Smit arrived speaking only Sranang Tongo, but he quickly mastered Dutch and breezed through the country’s school system (ten years of it, anyway) before he got bored and quit. By then, his speech was indistinguishable from that of any other Amsterdammer.

At fourteen, he’d already begun dealing drugs. By the time he was thirty, Smit, now known to most as The Surinamer, had become the head of a criminal enterprise called the Rakkers, an organization almost as international as Royal Dutch Shell or Philips.

The Rakkers’ main business was the production and distribution of methylenedioxymethamphetamine, better known as Ecstasy, but they also served as middlemen for criminal enterprises across the globe. If you wanted something, they were the people who knew where to find it. A murder for hire? They could locate the man (or woman) who’d commit it for you. Drugs of any nature? They knew where to go. They profited by putting criminals into contact with criminals and by promoting transactions. That was how the Surinamer had come to be acquainted with Arie Schubski.

Arie, who had begun his business dealing exclusively with pornography, had been receiving an ever-increasing number of requests for snuff videos. No one would be crazy enough to try to make them in The Netherlands. The country was too small, the cops were too good, and the disappearance of protagonists would quickly be noticed. But if Arie could find foreign producers, the potential for profit was great.

He called the Surinamer and invited him for coffee.

Smit used the Rakkers to put the word out.
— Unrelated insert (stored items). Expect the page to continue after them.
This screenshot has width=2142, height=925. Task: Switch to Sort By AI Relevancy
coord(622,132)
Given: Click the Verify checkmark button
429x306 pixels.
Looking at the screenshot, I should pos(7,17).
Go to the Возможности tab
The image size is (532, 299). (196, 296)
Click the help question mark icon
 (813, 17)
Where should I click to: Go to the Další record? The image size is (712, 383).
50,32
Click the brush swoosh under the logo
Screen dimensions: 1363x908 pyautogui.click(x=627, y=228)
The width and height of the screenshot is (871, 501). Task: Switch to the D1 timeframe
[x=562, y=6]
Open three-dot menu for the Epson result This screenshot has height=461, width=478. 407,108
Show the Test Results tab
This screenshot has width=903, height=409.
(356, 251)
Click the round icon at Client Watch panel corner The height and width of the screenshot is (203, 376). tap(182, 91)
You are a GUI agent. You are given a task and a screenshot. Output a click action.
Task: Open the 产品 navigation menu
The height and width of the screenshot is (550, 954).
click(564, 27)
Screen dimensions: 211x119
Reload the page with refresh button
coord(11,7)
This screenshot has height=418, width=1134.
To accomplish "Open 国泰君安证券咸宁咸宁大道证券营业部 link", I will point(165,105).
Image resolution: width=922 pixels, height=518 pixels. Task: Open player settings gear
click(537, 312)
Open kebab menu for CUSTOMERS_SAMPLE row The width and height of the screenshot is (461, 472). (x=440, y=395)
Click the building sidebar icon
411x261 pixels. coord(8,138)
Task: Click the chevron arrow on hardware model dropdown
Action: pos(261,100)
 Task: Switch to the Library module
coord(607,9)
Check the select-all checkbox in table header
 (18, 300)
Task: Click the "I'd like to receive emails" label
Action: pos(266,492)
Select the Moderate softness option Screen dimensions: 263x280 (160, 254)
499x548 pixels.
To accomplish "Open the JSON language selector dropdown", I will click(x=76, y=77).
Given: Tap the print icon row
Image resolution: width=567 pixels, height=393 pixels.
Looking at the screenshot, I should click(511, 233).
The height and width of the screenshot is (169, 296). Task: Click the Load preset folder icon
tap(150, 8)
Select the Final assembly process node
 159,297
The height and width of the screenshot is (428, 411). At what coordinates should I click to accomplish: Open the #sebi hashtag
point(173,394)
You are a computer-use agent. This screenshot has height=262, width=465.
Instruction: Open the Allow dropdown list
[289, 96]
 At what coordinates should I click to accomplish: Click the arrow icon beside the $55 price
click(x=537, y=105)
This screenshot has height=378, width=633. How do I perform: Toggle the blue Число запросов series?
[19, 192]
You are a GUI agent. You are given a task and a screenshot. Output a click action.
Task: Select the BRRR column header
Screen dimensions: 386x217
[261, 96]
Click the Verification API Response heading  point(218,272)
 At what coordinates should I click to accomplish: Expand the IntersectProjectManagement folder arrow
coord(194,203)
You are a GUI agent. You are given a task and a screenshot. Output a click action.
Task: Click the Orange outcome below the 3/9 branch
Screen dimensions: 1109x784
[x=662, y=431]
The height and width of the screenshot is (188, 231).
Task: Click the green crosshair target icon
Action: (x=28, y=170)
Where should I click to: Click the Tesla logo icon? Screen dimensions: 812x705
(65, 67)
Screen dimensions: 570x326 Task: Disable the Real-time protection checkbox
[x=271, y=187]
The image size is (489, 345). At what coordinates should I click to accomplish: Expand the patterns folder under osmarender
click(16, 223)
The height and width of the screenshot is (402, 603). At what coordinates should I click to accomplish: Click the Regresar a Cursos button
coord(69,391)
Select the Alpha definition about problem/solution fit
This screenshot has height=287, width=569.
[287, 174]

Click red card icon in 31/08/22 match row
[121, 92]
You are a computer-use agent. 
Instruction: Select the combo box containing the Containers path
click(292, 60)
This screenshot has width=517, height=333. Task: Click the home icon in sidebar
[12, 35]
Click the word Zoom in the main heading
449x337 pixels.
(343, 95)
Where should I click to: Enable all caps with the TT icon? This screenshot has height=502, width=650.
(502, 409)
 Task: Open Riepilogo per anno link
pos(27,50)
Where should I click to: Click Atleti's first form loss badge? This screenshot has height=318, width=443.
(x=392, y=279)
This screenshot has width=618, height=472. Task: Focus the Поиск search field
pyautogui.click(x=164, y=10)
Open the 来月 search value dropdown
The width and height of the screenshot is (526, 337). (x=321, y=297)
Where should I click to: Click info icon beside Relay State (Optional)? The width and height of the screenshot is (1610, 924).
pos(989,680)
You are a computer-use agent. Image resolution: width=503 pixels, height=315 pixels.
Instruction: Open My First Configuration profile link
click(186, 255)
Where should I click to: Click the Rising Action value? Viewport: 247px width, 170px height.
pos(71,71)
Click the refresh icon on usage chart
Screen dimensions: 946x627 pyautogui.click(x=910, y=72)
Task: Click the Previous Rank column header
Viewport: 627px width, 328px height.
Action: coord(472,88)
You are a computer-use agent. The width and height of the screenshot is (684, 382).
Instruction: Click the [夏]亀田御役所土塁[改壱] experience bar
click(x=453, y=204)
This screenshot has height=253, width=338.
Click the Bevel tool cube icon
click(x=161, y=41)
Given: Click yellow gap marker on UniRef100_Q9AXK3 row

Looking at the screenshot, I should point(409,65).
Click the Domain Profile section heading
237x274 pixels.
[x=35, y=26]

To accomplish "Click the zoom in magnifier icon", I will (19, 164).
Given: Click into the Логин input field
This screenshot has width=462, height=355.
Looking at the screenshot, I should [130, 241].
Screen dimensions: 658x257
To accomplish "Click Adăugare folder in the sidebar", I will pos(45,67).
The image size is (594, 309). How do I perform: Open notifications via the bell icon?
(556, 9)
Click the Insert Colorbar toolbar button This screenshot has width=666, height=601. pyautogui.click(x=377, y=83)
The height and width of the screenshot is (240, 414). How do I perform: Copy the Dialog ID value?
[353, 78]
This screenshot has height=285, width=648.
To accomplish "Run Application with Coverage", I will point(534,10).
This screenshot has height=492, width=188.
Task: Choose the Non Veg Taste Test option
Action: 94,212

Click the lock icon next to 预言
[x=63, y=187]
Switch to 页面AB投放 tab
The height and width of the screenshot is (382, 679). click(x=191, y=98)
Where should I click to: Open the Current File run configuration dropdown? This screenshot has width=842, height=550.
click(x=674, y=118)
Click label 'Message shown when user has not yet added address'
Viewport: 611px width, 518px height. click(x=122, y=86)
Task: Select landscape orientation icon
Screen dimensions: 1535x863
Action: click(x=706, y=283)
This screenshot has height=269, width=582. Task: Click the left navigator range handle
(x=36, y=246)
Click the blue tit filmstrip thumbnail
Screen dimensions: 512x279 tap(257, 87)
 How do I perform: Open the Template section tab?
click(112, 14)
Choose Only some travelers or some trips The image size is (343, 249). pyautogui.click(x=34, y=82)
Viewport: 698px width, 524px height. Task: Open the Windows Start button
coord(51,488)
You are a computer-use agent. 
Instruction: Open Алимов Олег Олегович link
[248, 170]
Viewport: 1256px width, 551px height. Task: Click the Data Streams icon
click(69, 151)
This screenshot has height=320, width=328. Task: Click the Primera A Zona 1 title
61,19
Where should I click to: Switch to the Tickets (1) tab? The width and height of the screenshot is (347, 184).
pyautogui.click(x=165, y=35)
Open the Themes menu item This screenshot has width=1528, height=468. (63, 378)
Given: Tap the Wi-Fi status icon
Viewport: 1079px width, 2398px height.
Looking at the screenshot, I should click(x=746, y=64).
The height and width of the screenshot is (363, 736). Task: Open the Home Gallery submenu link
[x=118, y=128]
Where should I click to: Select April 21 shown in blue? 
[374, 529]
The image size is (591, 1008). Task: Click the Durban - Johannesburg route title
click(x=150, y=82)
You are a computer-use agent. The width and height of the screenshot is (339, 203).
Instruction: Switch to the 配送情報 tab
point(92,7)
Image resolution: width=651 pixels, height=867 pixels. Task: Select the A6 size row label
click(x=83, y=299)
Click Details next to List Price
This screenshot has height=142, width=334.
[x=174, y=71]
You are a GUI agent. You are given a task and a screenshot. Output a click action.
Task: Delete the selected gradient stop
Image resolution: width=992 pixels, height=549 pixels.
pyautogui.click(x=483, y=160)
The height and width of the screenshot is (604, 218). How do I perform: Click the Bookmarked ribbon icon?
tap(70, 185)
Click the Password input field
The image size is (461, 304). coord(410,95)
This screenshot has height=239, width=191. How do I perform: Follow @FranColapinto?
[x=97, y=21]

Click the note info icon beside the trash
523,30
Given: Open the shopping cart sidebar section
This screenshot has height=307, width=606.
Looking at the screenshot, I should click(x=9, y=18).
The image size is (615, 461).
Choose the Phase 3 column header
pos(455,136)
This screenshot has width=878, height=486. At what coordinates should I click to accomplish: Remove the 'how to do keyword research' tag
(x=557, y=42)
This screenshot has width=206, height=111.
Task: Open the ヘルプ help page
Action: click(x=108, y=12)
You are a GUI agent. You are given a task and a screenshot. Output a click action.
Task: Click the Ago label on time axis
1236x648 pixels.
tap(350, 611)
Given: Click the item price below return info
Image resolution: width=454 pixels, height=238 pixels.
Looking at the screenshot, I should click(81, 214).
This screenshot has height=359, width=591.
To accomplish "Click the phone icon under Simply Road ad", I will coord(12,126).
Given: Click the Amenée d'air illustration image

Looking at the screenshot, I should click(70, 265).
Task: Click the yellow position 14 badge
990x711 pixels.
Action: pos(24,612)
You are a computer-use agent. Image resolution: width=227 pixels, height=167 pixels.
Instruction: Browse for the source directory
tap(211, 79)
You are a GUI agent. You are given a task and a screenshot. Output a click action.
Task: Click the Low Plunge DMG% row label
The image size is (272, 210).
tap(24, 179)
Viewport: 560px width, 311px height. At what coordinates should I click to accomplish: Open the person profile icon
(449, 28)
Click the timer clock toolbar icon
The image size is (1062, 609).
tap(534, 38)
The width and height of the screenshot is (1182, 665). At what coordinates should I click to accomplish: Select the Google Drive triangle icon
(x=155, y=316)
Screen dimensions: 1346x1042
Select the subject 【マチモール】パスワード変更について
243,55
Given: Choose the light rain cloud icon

As a worldwide supplier of Ecstasy, the gang had relationships far and wide, contacts in Thailand, in Russia, in Brazil, all of them places where people might be able to get away with killing people for other people’s amusement. And, when Schubski met their price, some of them started doing just that.

The producer in Moscow was a nightclub owner who ran girls on the side. The one in Bangkok was an opium exporter, who drew his protagonists from across the border in Cambodia. The woman in Manaus was someone Smit had sold a number of false passports to, who’d indicated she was open to any profitable proposition.

But now the shoe was on the other foot.

Arie Schubski’s arrest had made the front page of De Telegraaf. The Surinamer hadn’t found it necessary to read the whole article, just enough of it to discover what the cops had found.

Arie and his little friend Frans would obviously be going away for a long time. They wouldn’t need The Surinamer’s help any more.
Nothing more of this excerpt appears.